Issuers of exchange traded funds are an inventive lot and in recent years, that ingenuity evolved to include funds focusing on specific demographics.
Some established funds focus on investing concepts and themes relevant to millennials and it's probably just a matter of time before a product or two addresses Gen Z. While these ETFs focus on ideas relevant to a specific segment, success is derived from broader appeal. The newly minted LGBTQ + ESG100 ETF (NASDAQ:LGBT) taps into that idea.

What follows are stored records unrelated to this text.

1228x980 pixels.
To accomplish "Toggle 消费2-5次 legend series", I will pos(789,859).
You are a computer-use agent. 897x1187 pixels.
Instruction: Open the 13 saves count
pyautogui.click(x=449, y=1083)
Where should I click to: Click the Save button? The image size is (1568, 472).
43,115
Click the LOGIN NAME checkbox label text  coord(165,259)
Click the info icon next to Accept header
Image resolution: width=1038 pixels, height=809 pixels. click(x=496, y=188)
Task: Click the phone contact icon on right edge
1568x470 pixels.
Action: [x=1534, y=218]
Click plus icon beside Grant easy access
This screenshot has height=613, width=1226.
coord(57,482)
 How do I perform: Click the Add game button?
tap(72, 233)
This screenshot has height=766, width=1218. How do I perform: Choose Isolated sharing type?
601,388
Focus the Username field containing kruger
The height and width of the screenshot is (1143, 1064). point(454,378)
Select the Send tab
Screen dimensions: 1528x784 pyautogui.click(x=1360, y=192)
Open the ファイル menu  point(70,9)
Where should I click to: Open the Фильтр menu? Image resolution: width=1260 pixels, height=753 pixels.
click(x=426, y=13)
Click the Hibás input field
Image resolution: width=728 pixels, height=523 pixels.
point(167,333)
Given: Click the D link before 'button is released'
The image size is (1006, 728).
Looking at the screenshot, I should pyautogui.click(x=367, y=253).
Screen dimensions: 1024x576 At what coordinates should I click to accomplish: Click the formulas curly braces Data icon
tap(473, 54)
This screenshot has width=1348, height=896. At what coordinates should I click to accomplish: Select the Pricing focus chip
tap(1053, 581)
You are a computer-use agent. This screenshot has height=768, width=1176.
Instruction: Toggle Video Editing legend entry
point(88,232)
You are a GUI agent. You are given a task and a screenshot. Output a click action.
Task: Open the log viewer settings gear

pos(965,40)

LGBT, which debuted last month, is the first ETF brought to market by LGBTQ Loyalty Holdings, Inc. The new fund tracks the LGBTQ100 ESG Index, the “first-ever index to incorporate LGBTQ community survey data into the methodology, generating a benchmark of the nation's highest-performing companies that are most committed to advancing equality,” according to the issuer.
Obviously, any new ETF – regardless of underlying investment concept – faces challenges in what is an increasingly hyper-competitive market. However, good timing can often be a rookie ETF's best friend and LGBT has that on its side. As advisors well know, more clients are demanding sustainable investment solutions and many are clamoring for more than a strategy that merely addresses environmental stewardship. That could open the door to success for LGBT.
LGBT Methodology Is Practical, Relevant
Methodology always matters, particularly when venturing away from pure beta ETFs. Fortunately, LGBT's foundation is straight forward and easily conveyed to clients.
“The annual Index represents the top 100 hundred LGBTQ equality-driven U.S. companies from a universe of 500 publicly traded large-cap corporations,” according to the issuer. “The companies are also screened to insure they meet our methodology ESG compliance, by a world leading provider of corporate governance and responsible investment.”
Like many legacy ESG products, LGBT excludes gun makers, tobacco companies, purveyors of adult entertainment, producers of weapons of mass destruction and companies that derive two-thirds or more of sales from gambling.
And like many traditional funds in this category, LGBT doesn't have energy exposure (nor real estate). It's also overweight technology stocks relative to the S&P 500. Overall, LGBT delivers a lineup many clients – LGBTQ and otherwise – would be comfortable and familiar with. Additionally, it's one that's applicable to a wide variety of clients, particularly those seeking growth exposure. LGBT's top holdings include Tesla (NASDAQ:TSLA), Amazon (NASDAQ:AMZN), Apple (NASDAQ:AAPL) and Microsoft (NASDAQ:MSFT).
LGBT could potentially allay a frequently mentioned concern regarding sustainable strategies: Performance. Clients often wonder if their desire for virtuous investments means leaving returns on the table. The past performance of LGBT's index indicates it's possible to capture additional upside with this strategy.
“For the 18-month period from November 2019 to April 2021, the Index generated a 43.84% return versus a 37.65% return for the S&P 500, while keeping volatility lower by 66 basis points of the benchmark,” according to the issuer.
LGBT Durable, Right for the Times
LGBT could prove durable, particularly when growth stocks come back into fashion. In fact, the ETF debuting at a time when value is in style could work in its favor as investors look for new avenues to bet on a growth comeback.
For advisors, LGBT is in fact relevant from a demographic point of view because data indicate more clients may hail from the LGBTQ community and more may be looking for investments that align with their values.
As of last year, 5.6% of adults identify as LGBTQ and that percentage jumps to 15.9% for those born between 1997 and 2002, according to Morningstar. Other data points confirm members of the LGBTQ community want more investing guidance and are yearning to build wealth and nest eggs. Those could be signs LGBT is a well-timed ETF and one advisors can discuss with clients.